14 czerwca 2012

Niektórzy są zdziwieni

 Ostatnio wydarzyło się kilka sytuacji, które wprowadziły dysonans poznawczy wśród części obserwatorów sceny politycznej po prawej stronie.

Leszek Miller: "Wolę mieć TV TRWAM i RM na multipleksie niż na ulicy"
Euro - poseł Marek Siwiec, tak ten sam osobnik, który parodiował w sposób wielce niesmaczny JPII był obecny na wysłuchaniu publicznym w Europarlamencie i wspierał postulat przyznania miejsca na multipleksie dla mediów z Torunia.
Leszek Miller, w swoich wypowiedziach dołączył do grupy osób, które ostro protestowały po sławetnej wypowiedzi Obamy o "polskich obozach śmierci"

W związku z powyższymi sygnałami niektórzy są zdziwieni i zaczynają zadawać pytania typu "co się stało?".

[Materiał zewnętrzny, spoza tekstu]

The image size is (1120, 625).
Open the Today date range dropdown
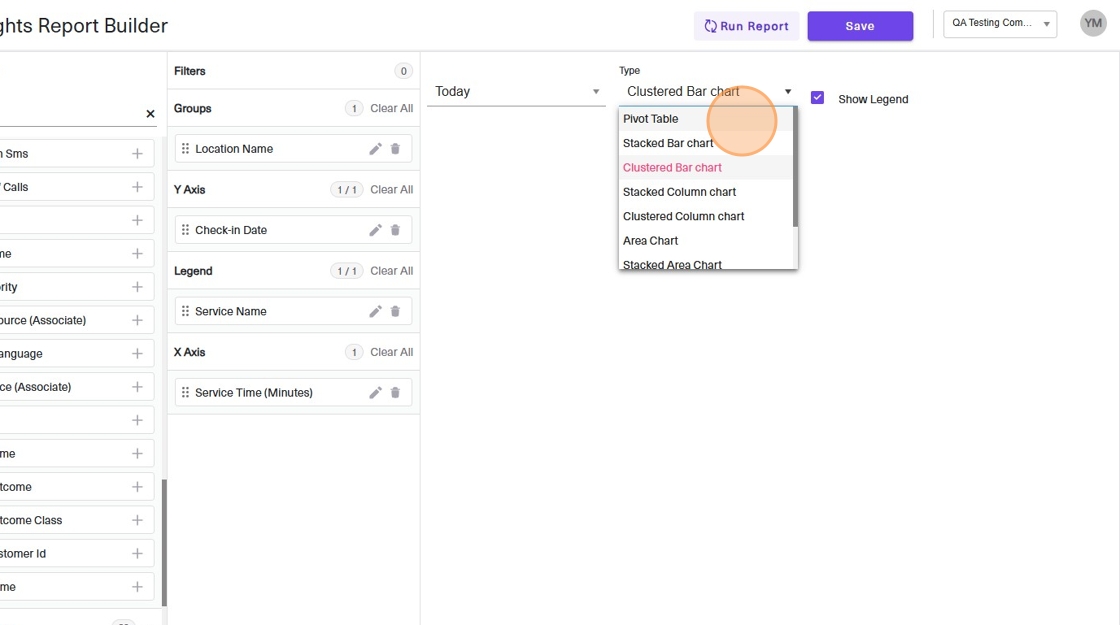click(x=516, y=91)
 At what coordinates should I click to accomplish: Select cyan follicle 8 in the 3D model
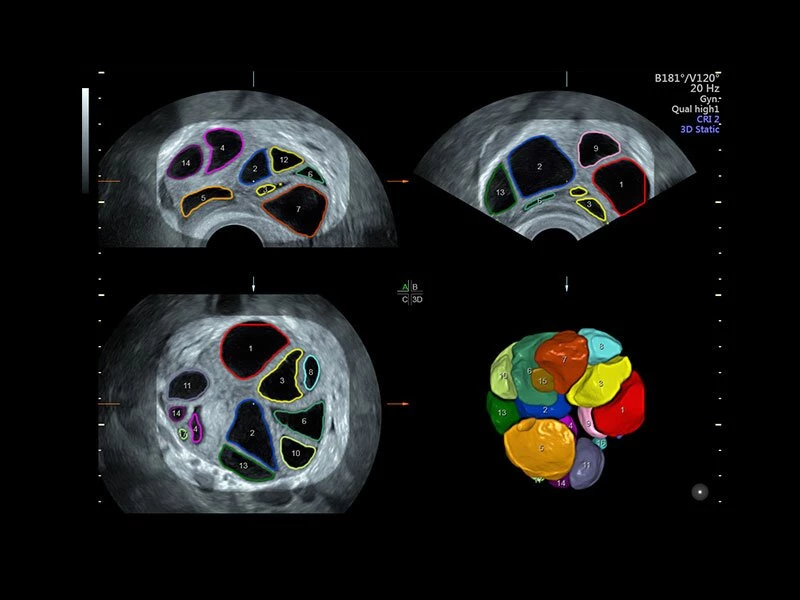[x=601, y=345]
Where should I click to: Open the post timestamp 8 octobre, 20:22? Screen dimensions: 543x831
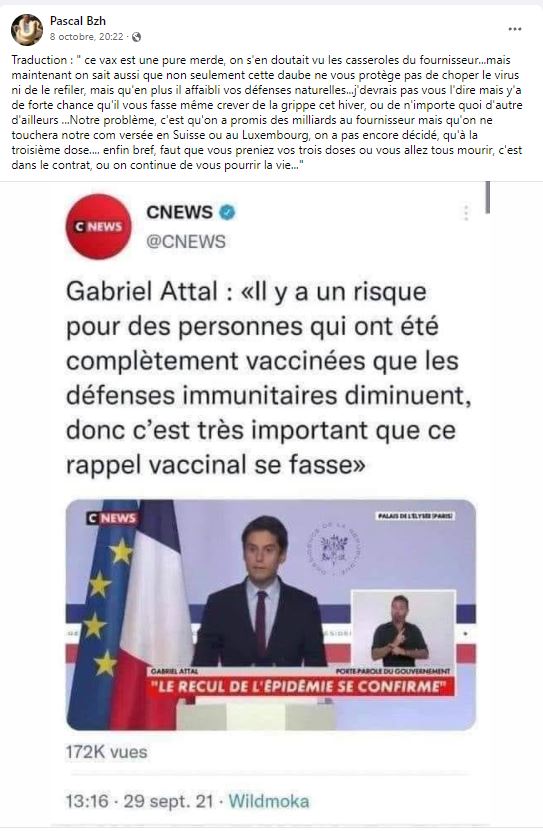click(86, 37)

A ja zdziwiony nie jestem.
Bo to jednak dosyć oczywiste. Miller, Siwiec i pomniejsi to są ludzie, którzy w zadawnionym konflikcie wewnątrz kompartii byli kojarzeni z "chamami", natomiast strona, która aktualnie zyskuje na znaczeniu to "żydy". Stary konflikt powraca w nowej wersji w kolejnym pokoleniu. Ci, którzy zostali tu przywiezieni na kacapskich czołgach walczą z "krajowcami".
Nie dziwmy się nagłemu poparciu jakie uzyskuje RM i TV TRWAM od takich egzotycznych i niespodziewanych sojuszników. Zresztą ci ludzie doskonale wiedzą do czego są zdolne te stalinięta i ich pomiot. I właśnie dlatego, z czystego pragmatyzmu pojawia się to wsparcie.

Co z tym zrobić, ano nic. Skwapliwie przyjąć i nie kwitować. Bo to jednak lepiej mieć do czynienia z takim Millerem czy Siwcem niż z tamtą ekipą.